Горислава сердито цыкнула.
– Ничего не могу поделать, – отец Киприан развёл руками. – Но могу обещать, что создание печати не причинит тебе вреда. Я до сих пор жив и прекрасно себя чувствую. Да, я запечатал собственный огонь! То, что мои соплеменники сочли бы великим богохульством, стало мне спасением. Если говорить честно, я жажду опробовать собственную печать на ком-то другом…
– Погодите-погодите. Если вы запечатали внутреннее пламя только в одном человеке– в себе самом – то с чего вы взяли, что со мной всё будет в порядке? – нахмурилась Горислава. Слишком уж монах сейчас походил на торговца, который расхваливает перед покупателем корову, изо всех сил избегая упоминания недостатков скотины.
– Потому что печать эту я не из головы взял, а создал на основе знаний монахов Финиста и наших камов, говорящих с пламенем, – сказал отец Киприан немного обиженно. – Ты представляешь, что такое печать? Может, думаешь что это что-то вроде клейма? Отнюдь. Грубо говоря, это рисунки, которые наносятся на тело в определённых местах, сделанные определённой краской. Краска смывается, но сила, заключённая в рисунке, проникает в тело и меняет его. Если ты не стесняешься, можешь посмотреть на свой живот – там я начертал временную печать. Запечатывая твоё пламя, я просто будут повторять рисунок два раза в день, на закате и на рассвете. Это не больно и не нанесёт вреда…
Горислава отвернулась к стенке и задрала рубашку. Точно, её живот был изрисован чем-то, напоминающим чернила; незнакомые символы сплетались в затейливую вязь, образовывая несколько круглых фигур – между грудями, на солнечном сплетении и чуть ниже пупка. Змеиня невольно скрипнула зубами, представив, как она голая и беспомощная лежала перед монахом, перед, Богиня сохрани, змеем, а он мазюкал по ней кисточкой. Стыдоба-стыдобища! Оставалось надеяться, что хотя бы штаны на ней во время всего этого были…
И вдруг её как холодной водой окатило.
– Погодите-ка. Если вы запечатаете моё пламя – значит, я… Лишусь своей силы? – медленно спросила она, только сейчас осознавая подоплёку слов монаха. Тот посмотрел на неё с удивлением.
– Конечно,– сказал он. – Ты станет обычной девушкой и сможешь жить обычной жизнью. Никаких припадков ярости. Отрастишь косы, найдёшь жениха, заведёшь де…
Горислава громко фыркнула.
– Издеваетесь, святой отец? Никто не возьмёт в жёны змеиню, – сказала она.
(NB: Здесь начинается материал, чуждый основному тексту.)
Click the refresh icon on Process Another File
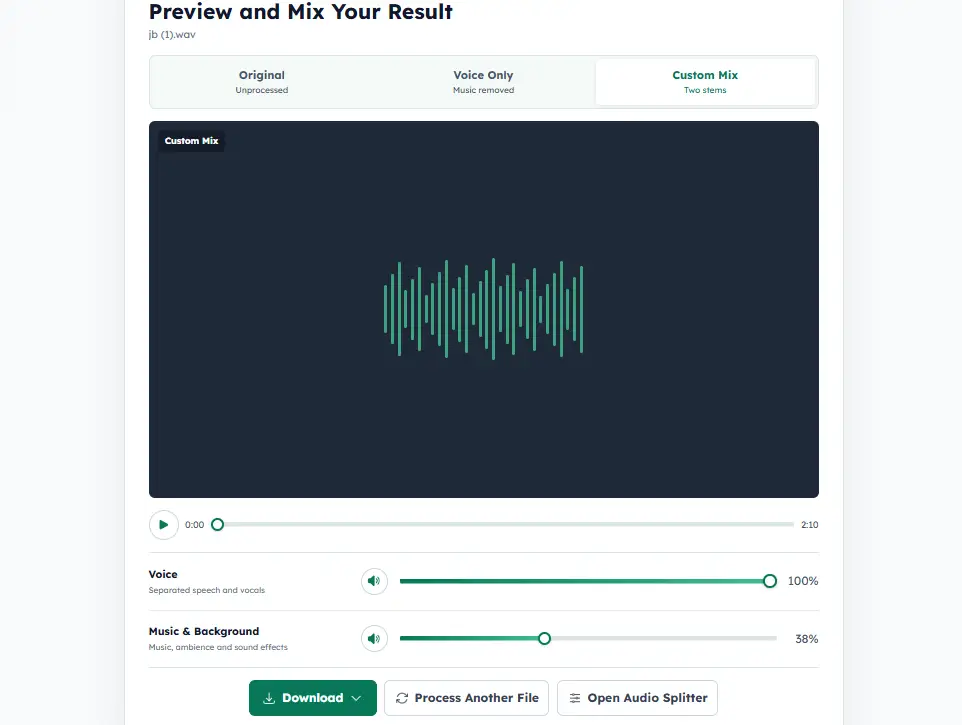962x725 pixels. [402, 698]
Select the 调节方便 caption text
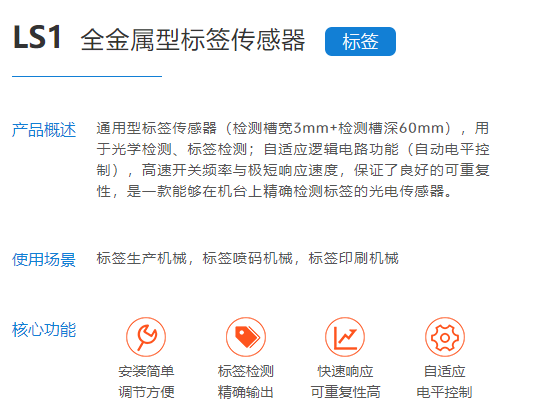 tap(146, 392)
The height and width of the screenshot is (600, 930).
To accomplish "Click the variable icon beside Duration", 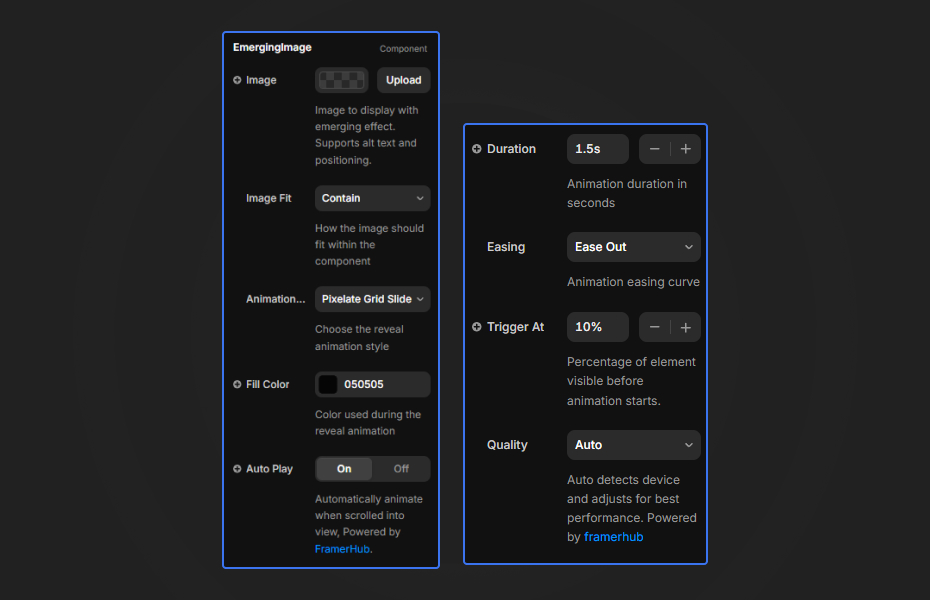I will click(476, 148).
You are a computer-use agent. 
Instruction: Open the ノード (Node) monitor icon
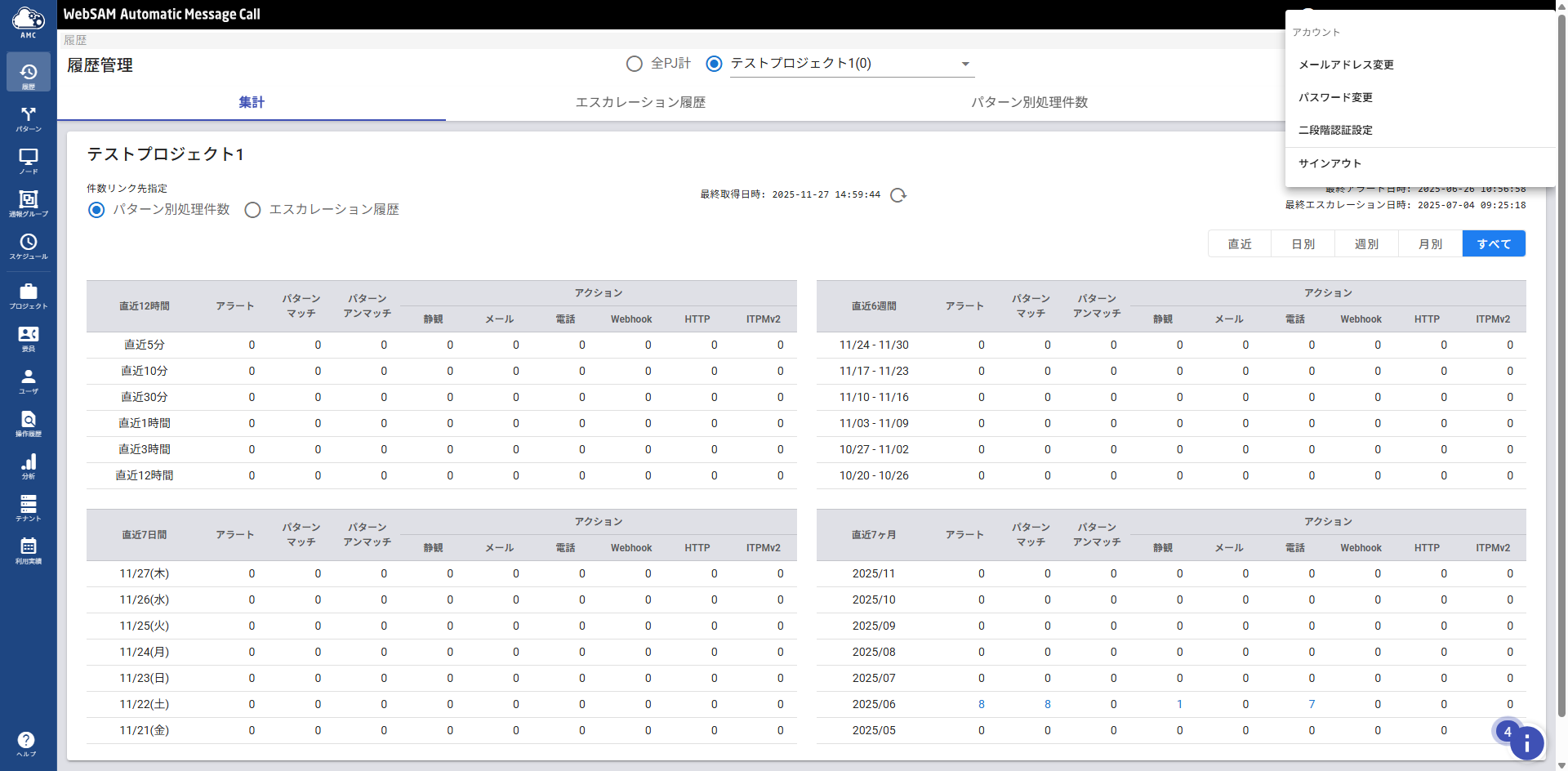point(29,160)
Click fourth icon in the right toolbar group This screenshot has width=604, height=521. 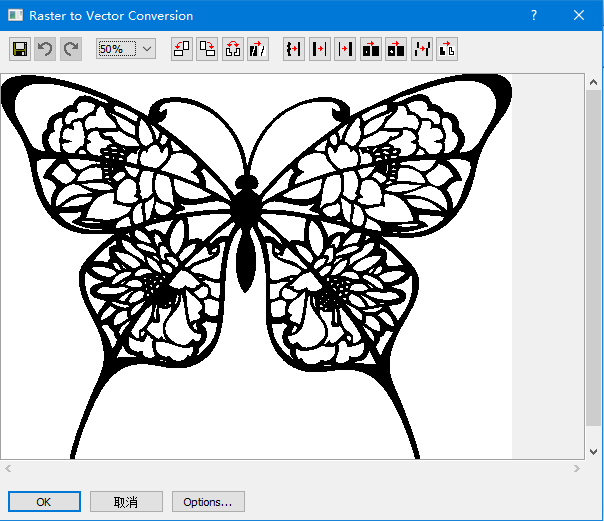371,49
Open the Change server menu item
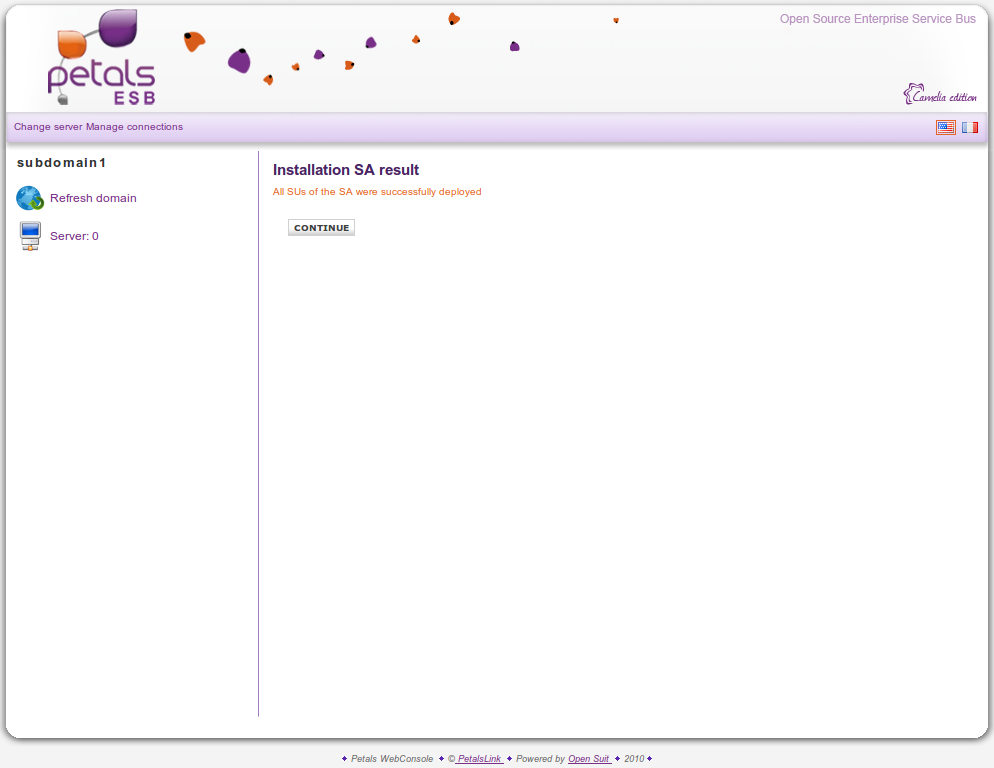The image size is (994, 768). (48, 127)
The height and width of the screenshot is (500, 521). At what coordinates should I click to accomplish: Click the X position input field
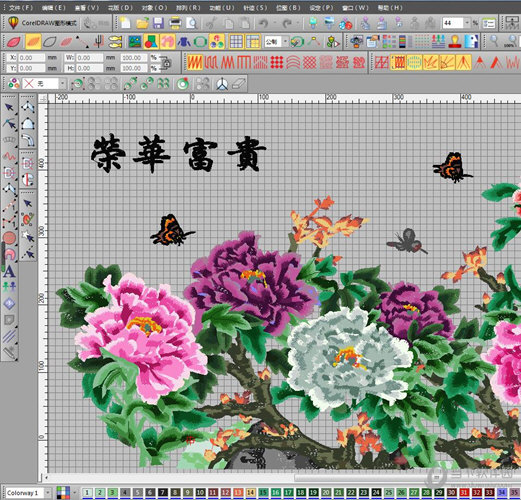coord(31,58)
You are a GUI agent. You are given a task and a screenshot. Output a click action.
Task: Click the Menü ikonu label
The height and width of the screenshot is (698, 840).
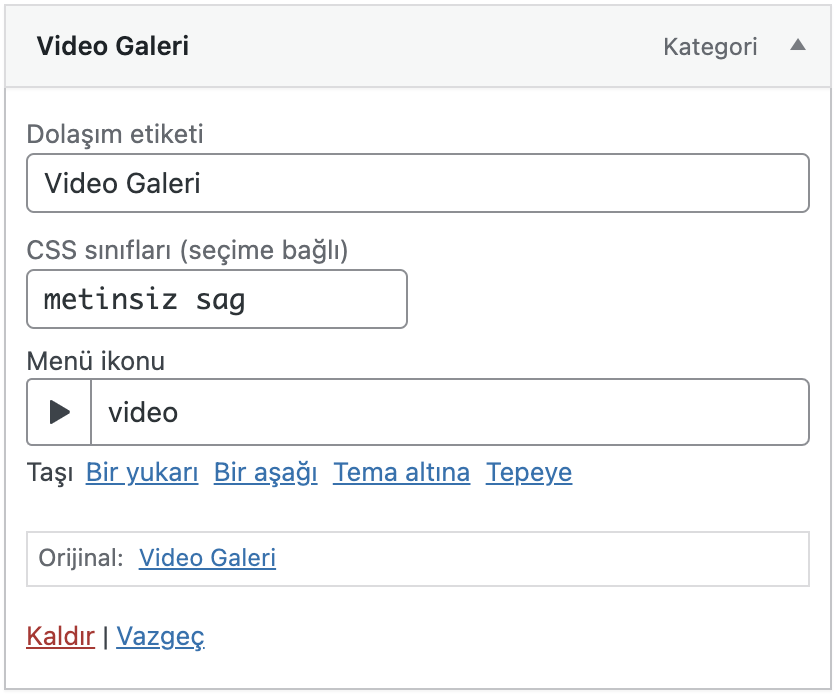point(96,361)
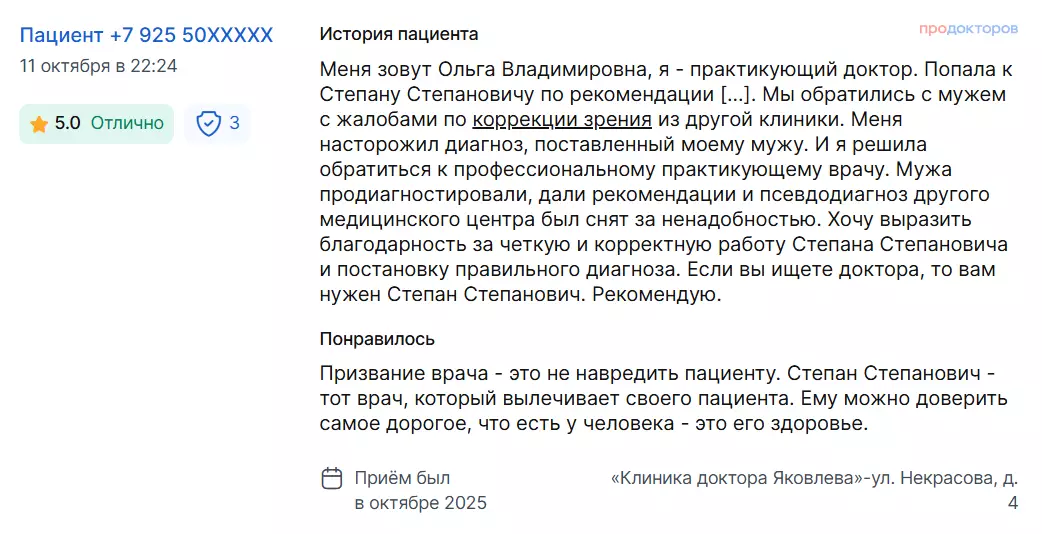Image resolution: width=1042 pixels, height=534 pixels.
Task: Select the "Понравилось" heading
Action: click(377, 339)
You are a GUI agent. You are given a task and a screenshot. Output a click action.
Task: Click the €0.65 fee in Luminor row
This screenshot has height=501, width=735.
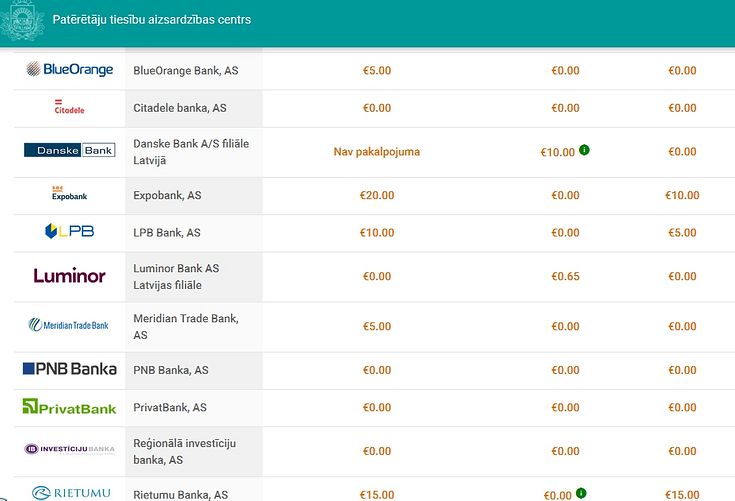click(565, 277)
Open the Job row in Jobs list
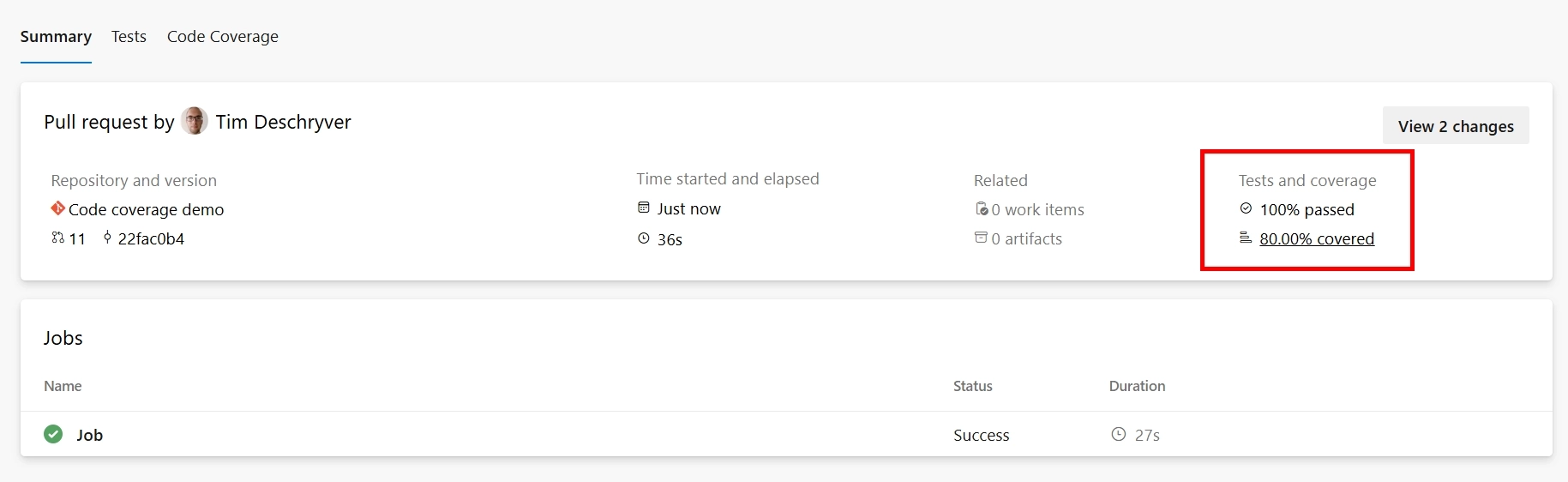This screenshot has height=482, width=1568. point(786,434)
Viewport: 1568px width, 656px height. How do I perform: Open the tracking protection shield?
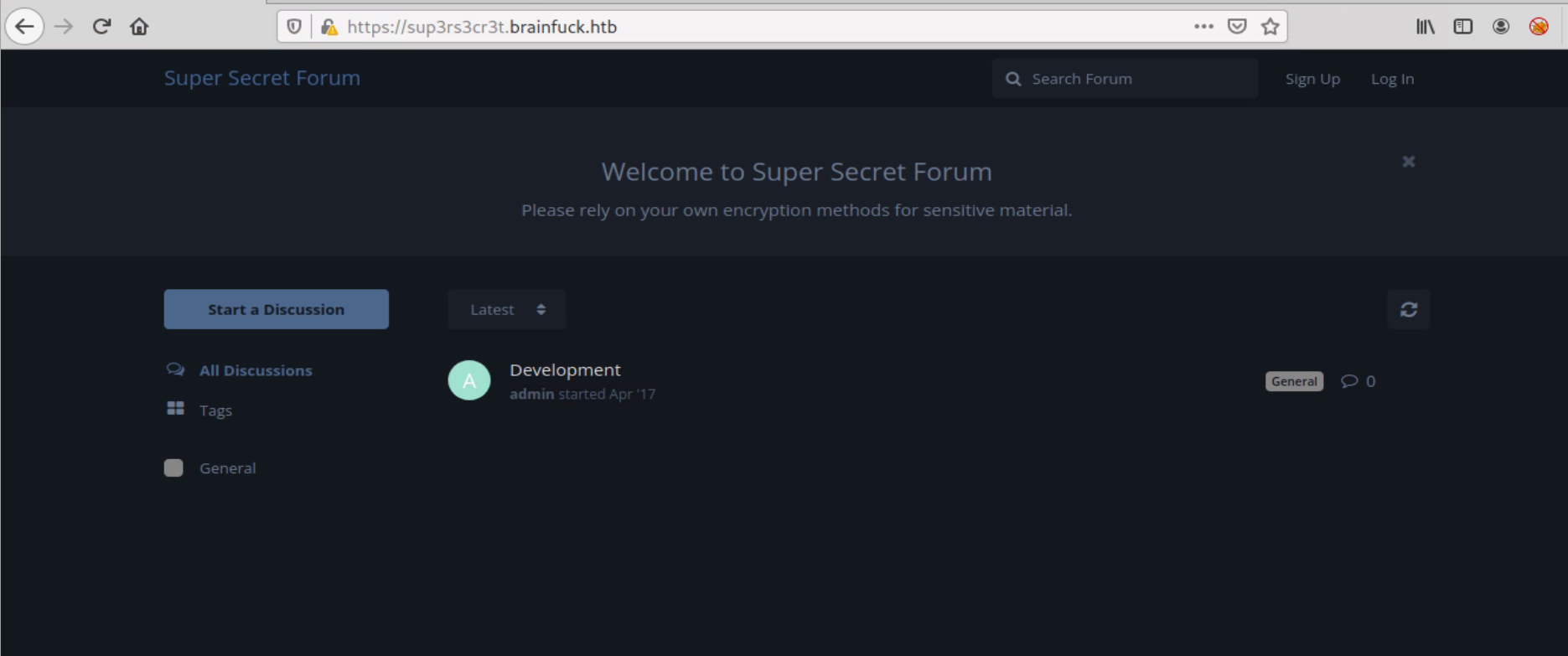(x=294, y=27)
– Ты можешь уйти в монастырь и прожить оставшиеся дни в мире и покое, – сказал отец Киприан примирительно. Но Горислава фыркнула с ещё больше горечью: в монастыре она повесится на второй день, окончательно погубив свою душу. Горло сжало безнадёжностью. Выходит, выбор у неё был не велик – сгореть изнутри, будучи спалённой собственной силой, или же стать жалкой слабачкой, которую любой может избить и обесчестить. Увести в полон.
И Горислава с ужасом осознала, что, как ни ненавидела она собственную змеиную кровь, именно кровь и горящий внутри огонь делали её собой. Не станет его – не станет Гориславы.
– Нет,– сказала она в конце концов. – Не надо печатей. Пусть мой огонь спалит меня. Это лучше… чем его лишиться.
Наступило молчание. Лишь чётки щёлкали в руках отца Киприана.
– Мне жаль,– сказал он, – что ты приняла такое решение. Как бесогон, я должен наложить печать. Наш долг – спасать простых мирян от колдовских опасностей, и тех, кто родился с тёмным даром – от самих себя.
Горислава вздёрнула голову. Она вдруг поняла – она в лавре, одна, в окружении сотни монахов; и если отец Киприан, если все они захотят сделать что-то с ней силой, то сможет ли она вырваться? Взгляд лихорадочно заметался по комнате, выискивая то, что можно использовать как оружие. Вон тот подсвечник должен подойти…
– Твои зрачки,– сказал отец Киприан. – Ты знаешь, что когда змей нервничает или готовиться драться, его зрачки резко расширяются? И мы ничего не может с этим поделать. Наши лица очень легко прочитать.
Он звучно щёлкнул чётками и положил их на стол.
– Успокойся, дитя. Я не собираюсь тебя неволить, – сказал он. – Может, я и должен, но это слишком… По-змейски. Если ты не желаешь, чтобы я запечатал твоё пламя, так тому и быть. Мне остаётся лишь молится за твою душу.
Горислава с облегчением перевела дыхание.
– Я не могу, святой отец. Мне нужна эта сила. Я дала обещание…
– Хватит,– отец Киприан взмахнул рукой. – Мне жаль тебя. Ты ещё не знаешь, на какие страдания себя обрекаешь. Я лишь надеюсь, что когда ты это поймёшь, будет не слишком поздно. Если захочешь вернуться и попросить помощи – двери лавры открыты перед тобой.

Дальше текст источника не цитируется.